- **The task**
Copy every line of the data below word for word, leaving out the pictures.

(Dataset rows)
-- BEGIN --

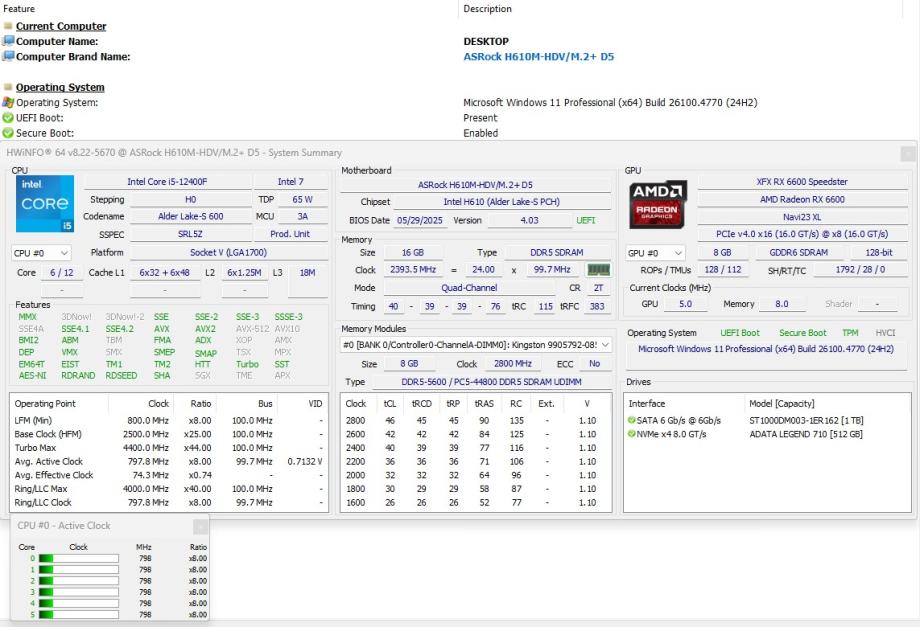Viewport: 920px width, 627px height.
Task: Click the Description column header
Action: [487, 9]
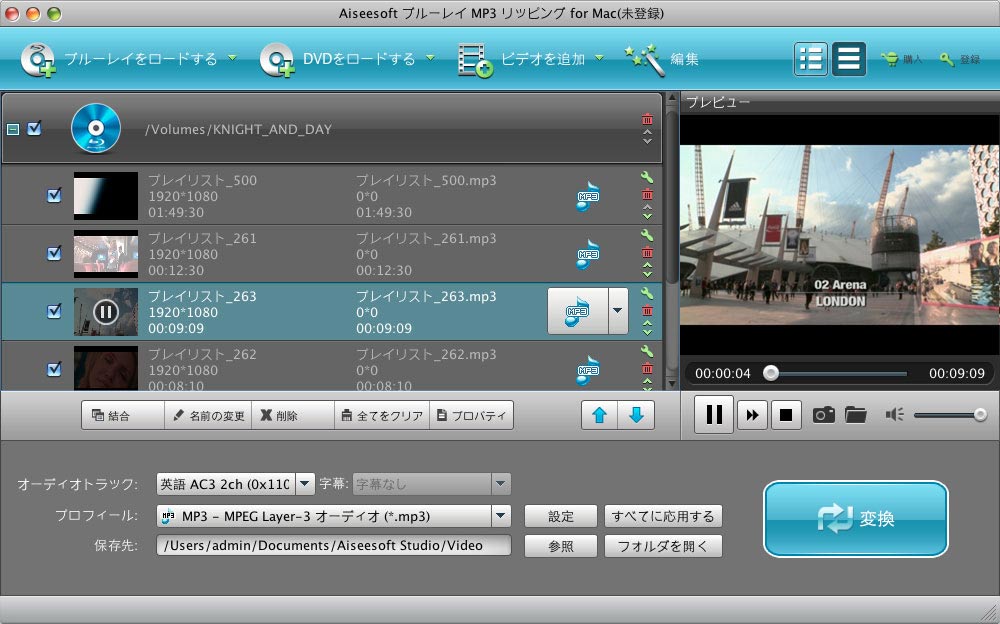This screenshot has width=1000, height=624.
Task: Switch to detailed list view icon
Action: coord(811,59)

-- END --

- **Task answer**
Viewport: 920px width, 627px height.
Task: Click the Description column header
Action: [487, 9]
This screenshot has width=1000, height=624.
Task: Switch to detailed list view icon
Action: coord(811,59)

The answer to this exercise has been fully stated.